(Items from a dataset)
—————
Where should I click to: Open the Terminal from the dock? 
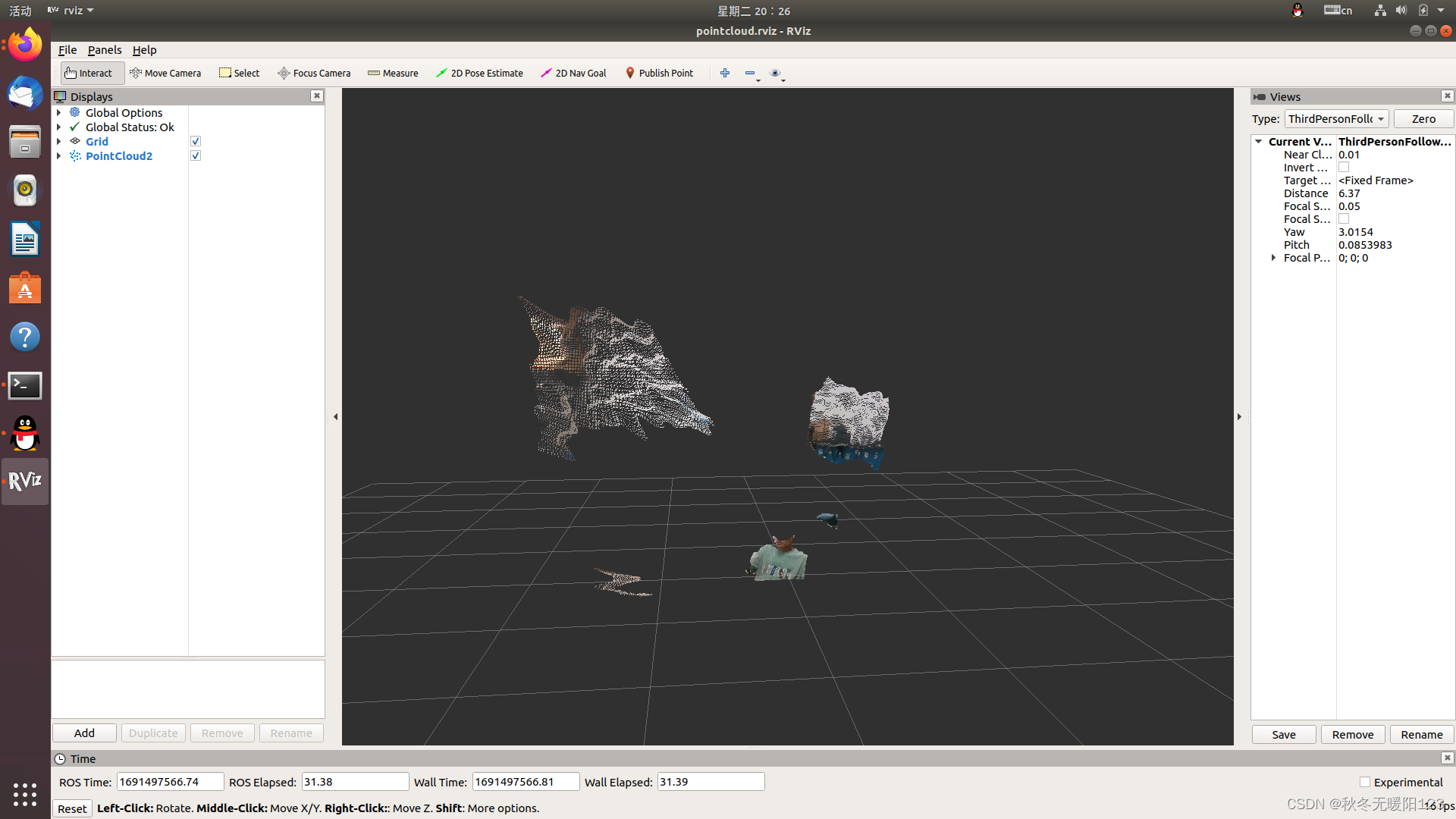25,385
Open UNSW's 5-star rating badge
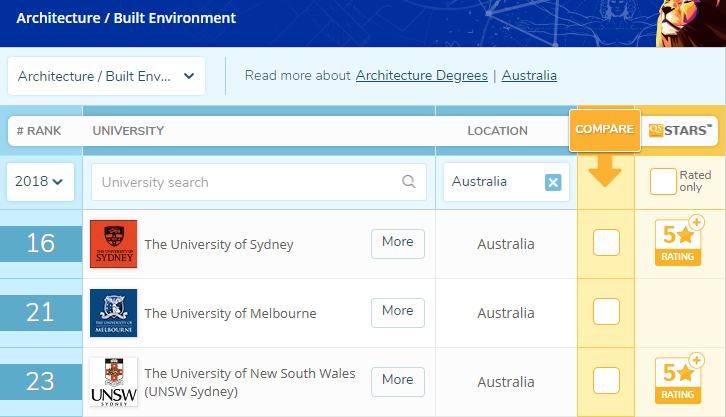The width and height of the screenshot is (726, 417). pyautogui.click(x=680, y=379)
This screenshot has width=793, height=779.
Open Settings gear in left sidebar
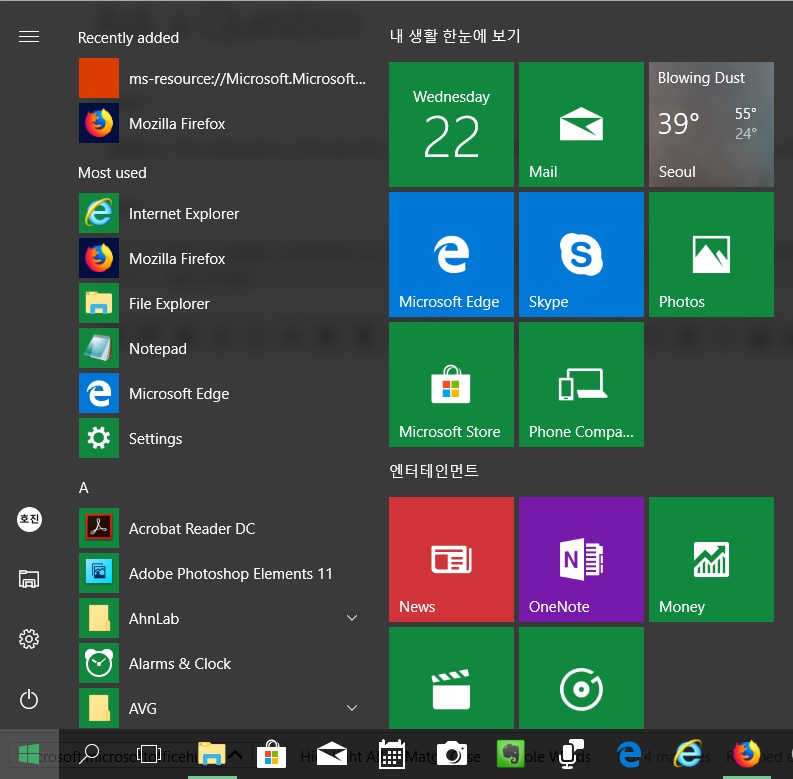(29, 639)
—————
TO BE DONE
Revise the listing above so that "Open" becomes "Select" everywhere it appears, leaving all other wording unchanged. Omit the pictures from your answer.

SOLUTION TO THE PROBLEM
Where should I click to: Select the Terminal from the dock? 
25,385
Select UNSW's 5-star rating badge
The width and height of the screenshot is (726, 417). pyautogui.click(x=680, y=379)
This screenshot has width=793, height=779.
Select Settings gear in left sidebar
(29, 639)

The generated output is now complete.